::: RAW RECORDS :::

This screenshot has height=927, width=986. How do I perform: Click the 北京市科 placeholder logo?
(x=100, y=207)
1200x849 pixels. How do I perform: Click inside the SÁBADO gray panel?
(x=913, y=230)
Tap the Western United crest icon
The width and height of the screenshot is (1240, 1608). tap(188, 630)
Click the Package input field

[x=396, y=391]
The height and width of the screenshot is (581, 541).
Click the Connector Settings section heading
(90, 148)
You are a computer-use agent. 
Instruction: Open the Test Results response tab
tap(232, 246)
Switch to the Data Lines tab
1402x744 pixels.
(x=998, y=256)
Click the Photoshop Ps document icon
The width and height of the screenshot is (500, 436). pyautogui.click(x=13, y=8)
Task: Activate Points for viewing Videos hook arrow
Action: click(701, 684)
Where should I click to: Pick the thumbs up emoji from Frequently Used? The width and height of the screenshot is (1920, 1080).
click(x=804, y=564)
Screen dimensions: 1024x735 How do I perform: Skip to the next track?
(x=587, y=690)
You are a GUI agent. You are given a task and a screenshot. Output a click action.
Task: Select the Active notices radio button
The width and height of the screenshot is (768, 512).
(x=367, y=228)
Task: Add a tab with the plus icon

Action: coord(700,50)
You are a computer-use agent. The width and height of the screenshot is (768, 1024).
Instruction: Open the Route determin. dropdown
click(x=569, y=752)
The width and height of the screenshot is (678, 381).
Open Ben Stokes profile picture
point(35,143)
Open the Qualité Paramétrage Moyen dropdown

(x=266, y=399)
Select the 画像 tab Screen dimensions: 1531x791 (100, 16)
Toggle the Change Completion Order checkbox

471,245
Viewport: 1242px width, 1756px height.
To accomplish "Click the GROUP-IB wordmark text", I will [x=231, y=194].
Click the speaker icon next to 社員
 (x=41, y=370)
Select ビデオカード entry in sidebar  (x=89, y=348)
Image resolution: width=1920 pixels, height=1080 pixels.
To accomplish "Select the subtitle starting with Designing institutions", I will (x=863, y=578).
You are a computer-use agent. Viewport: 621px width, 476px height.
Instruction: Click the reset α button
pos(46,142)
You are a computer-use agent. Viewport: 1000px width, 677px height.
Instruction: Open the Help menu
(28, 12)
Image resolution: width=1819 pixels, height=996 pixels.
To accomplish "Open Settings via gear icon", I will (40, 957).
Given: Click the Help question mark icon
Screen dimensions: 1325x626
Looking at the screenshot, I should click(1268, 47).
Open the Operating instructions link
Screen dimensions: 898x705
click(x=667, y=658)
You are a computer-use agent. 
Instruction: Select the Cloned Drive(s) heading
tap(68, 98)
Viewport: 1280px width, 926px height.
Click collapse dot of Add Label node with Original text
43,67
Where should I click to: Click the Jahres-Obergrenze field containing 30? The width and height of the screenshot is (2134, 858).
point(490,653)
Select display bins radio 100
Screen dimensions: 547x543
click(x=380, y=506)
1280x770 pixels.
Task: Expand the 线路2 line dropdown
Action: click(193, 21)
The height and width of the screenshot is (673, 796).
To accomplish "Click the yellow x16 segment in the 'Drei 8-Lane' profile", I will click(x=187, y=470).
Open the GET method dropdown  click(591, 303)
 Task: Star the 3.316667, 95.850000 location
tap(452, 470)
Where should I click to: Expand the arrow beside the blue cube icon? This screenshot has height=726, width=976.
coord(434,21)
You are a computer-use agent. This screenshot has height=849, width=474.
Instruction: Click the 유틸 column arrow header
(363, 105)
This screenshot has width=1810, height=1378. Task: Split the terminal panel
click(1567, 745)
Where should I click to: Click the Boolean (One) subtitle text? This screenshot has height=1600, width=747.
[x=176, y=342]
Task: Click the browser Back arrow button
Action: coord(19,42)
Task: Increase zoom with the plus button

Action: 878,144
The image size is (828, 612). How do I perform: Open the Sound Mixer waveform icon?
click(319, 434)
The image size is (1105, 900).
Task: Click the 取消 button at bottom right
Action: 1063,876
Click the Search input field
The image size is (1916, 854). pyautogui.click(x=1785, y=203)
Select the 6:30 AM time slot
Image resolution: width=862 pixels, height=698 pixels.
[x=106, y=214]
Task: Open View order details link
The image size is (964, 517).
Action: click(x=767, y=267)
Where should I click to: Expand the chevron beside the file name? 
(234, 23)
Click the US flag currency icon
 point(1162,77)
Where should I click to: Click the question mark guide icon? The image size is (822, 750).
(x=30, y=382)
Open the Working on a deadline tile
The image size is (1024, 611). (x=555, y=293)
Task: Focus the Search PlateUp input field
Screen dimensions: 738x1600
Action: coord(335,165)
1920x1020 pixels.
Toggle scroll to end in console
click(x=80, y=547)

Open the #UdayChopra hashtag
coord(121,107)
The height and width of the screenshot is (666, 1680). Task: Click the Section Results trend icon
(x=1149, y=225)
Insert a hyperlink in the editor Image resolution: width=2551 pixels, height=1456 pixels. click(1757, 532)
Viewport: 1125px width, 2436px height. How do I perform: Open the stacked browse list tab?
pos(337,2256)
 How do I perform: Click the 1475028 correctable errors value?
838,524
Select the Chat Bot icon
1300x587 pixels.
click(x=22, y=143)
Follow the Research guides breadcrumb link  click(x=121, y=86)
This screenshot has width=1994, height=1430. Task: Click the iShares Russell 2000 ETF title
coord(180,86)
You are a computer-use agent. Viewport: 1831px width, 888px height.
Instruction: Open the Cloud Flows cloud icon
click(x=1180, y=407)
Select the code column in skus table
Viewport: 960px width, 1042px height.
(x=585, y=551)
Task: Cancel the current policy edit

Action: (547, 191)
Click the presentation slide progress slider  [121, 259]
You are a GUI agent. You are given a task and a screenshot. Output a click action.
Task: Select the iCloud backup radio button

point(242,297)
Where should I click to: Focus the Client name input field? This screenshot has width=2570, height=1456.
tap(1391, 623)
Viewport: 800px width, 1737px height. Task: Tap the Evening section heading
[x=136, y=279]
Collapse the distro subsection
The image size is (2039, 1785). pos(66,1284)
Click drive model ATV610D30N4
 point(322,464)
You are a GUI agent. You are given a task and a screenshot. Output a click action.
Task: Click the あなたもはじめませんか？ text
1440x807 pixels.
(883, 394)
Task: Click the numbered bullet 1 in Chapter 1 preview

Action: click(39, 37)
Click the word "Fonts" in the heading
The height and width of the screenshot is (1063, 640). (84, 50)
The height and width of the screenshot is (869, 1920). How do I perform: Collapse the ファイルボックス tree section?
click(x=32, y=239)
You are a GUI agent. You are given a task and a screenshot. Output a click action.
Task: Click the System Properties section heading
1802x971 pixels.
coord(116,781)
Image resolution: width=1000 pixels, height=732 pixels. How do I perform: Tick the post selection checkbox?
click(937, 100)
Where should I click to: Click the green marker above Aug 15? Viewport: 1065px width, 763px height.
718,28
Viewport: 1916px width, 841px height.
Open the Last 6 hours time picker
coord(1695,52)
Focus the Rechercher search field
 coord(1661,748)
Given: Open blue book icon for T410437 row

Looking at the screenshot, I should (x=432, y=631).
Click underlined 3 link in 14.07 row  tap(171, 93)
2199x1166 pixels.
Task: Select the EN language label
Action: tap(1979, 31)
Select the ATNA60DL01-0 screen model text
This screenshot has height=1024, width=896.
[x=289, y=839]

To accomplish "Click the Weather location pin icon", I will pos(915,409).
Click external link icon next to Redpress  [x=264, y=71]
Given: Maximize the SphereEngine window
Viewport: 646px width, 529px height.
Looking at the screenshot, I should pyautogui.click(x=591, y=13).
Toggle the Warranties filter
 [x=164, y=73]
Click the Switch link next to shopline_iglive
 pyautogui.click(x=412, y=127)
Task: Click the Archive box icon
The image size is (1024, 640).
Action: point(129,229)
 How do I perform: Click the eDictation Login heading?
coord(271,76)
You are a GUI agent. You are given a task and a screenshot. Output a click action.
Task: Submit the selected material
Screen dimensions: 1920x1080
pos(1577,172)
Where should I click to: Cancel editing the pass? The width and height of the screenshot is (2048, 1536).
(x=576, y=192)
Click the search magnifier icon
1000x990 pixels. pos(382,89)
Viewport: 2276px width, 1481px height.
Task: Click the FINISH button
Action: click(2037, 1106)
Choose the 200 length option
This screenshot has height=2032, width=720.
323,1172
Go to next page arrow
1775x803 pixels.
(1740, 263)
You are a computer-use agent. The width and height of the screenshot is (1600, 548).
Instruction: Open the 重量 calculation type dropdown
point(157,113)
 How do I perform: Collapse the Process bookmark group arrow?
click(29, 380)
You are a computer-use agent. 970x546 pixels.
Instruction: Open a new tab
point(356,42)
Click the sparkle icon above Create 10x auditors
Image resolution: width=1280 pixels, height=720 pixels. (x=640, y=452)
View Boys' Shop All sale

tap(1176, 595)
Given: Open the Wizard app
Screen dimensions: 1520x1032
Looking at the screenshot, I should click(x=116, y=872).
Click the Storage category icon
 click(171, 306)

:::

• [TASK PROMPT]:
Update the part of the records that opens with the line containing "You are a computer-use agent. Viewport: 1831px" and closes with the line containing "The height and width of the screenshot is (1063, 640)." so that "Select" becomes "Choose" wherever it appears, with all else left unchanged. Give back only that part.

• [ANSWER TO THE TASK]:
You are a computer-use agent. Viewport: 1831px width, 888px height.
Instruction: Open the Cloud Flows cloud icon
click(x=1180, y=407)
Choose the code column in skus table
Viewport: 960px width, 1042px height.
(x=585, y=551)
Task: Cancel the current policy edit

Action: (547, 191)
Click the presentation slide progress slider  [121, 259]
You are a GUI agent. You are given a task and a screenshot. Output a click action.
Task: Choose the iCloud backup radio button

point(242,297)
Where should I click to: Focus the Client name input field? This screenshot has width=2570, height=1456.
tap(1391, 623)
Viewport: 800px width, 1737px height. Task: Tap the Evening section heading
[x=136, y=279]
Collapse the distro subsection
The image size is (2039, 1785). pos(66,1284)
Click drive model ATV610D30N4
 point(322,464)
You are a GUI agent. You are given a task and a screenshot. Output a click action.
Task: Click the あなたもはじめませんか？ text
1440x807 pixels.
(883, 394)
Task: Click the numbered bullet 1 in Chapter 1 preview

Action: click(39, 37)
Click the word "Fonts" in the heading
The height and width of the screenshot is (1063, 640). (84, 50)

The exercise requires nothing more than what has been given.